CFH can be pretty hard-headed sometimes (understatement?) but such is the way of many smart folks I've run across in life. So I'm hopeful that the guides will be available again, but not very optimistic unfortunately. He did a lot of good work putting them together and I hope he's thick-skinned enough not to let the inevitable few insult mongers kill the effort for the rest of the world.
So thus the "death of pinball" after B/W closed shop was revived for hundreds and probably thousands of folks who would not have reanimated machines and started collecting had it not been for the repair guides. The were so well written and thorough. Amazing really - I have yet to see such a vast store of knowledge on any other subject just out there on the net for folks to go and get. If the guides disappear for good, I fear that the hobby will choke to death. All for egos and $$ apparently. A shame. Too soon to say as yet though I guess, so excuse my jumping the gun.

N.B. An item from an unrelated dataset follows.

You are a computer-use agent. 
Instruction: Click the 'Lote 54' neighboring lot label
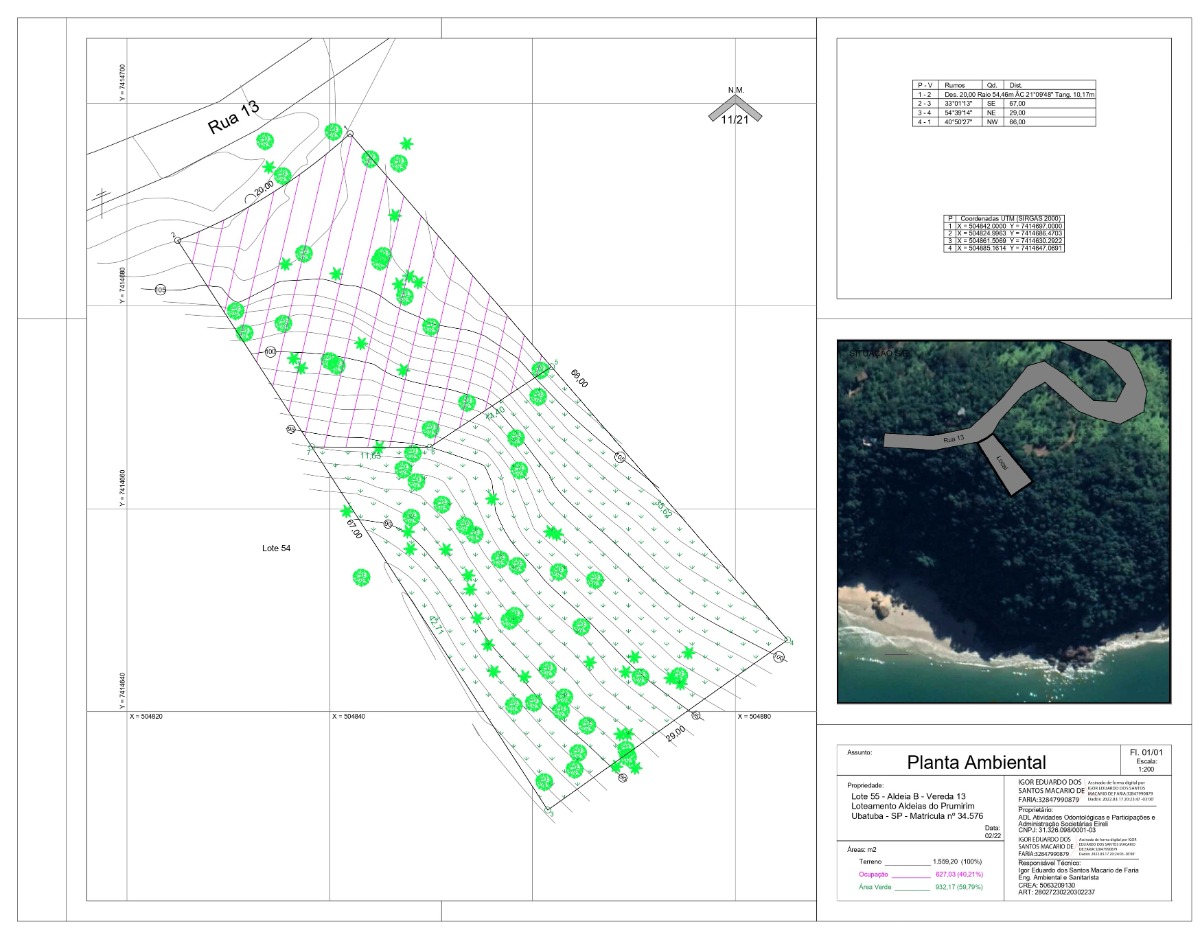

I have saved what is in the posted archives, though there are a lot of broken image links. At least the text is there which is better than nothing. If I had the current guides saved, after giving time for the dust to settle and see if the death is permanent, I'd upload it to my own web space for my own personal storage and see if the link ever got accidentally leaked. Oops.
I hoped to get back onto pinball sometime again, having sold all but one machine quite a while back. I may still do it and it depends more on my own security rather than the guides of course. But if I do I hope I can access that info or I would be hesitant to save an old broken machine again. I'm too stupid to fix those machines without tapping that resource.
Maybe in a year or so I'll get back into it and more active in the hobby.